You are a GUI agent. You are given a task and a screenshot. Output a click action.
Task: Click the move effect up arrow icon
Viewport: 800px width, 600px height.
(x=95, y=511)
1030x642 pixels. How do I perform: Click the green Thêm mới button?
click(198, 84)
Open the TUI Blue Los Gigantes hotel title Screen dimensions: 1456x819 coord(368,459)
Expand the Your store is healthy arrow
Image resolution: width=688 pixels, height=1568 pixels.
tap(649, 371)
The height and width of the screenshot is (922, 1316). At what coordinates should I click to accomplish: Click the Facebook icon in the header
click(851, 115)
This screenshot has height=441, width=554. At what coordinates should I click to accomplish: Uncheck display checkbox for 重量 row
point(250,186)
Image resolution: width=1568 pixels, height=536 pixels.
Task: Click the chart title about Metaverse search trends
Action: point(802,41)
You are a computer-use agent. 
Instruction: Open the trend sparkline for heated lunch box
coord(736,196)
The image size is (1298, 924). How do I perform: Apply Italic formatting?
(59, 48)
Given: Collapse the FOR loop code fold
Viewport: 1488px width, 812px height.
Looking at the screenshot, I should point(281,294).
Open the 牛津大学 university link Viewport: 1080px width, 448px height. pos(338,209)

══════

### [EXERCISE INSTRUCTIONS]
Check each line above for the string "agent" and copy those that have it.

### [OUTPUT OF THE EXERCISE]
You are a GUI agent. You are given a task and a screenshot. Output a click action.
You are a computer-use agent. 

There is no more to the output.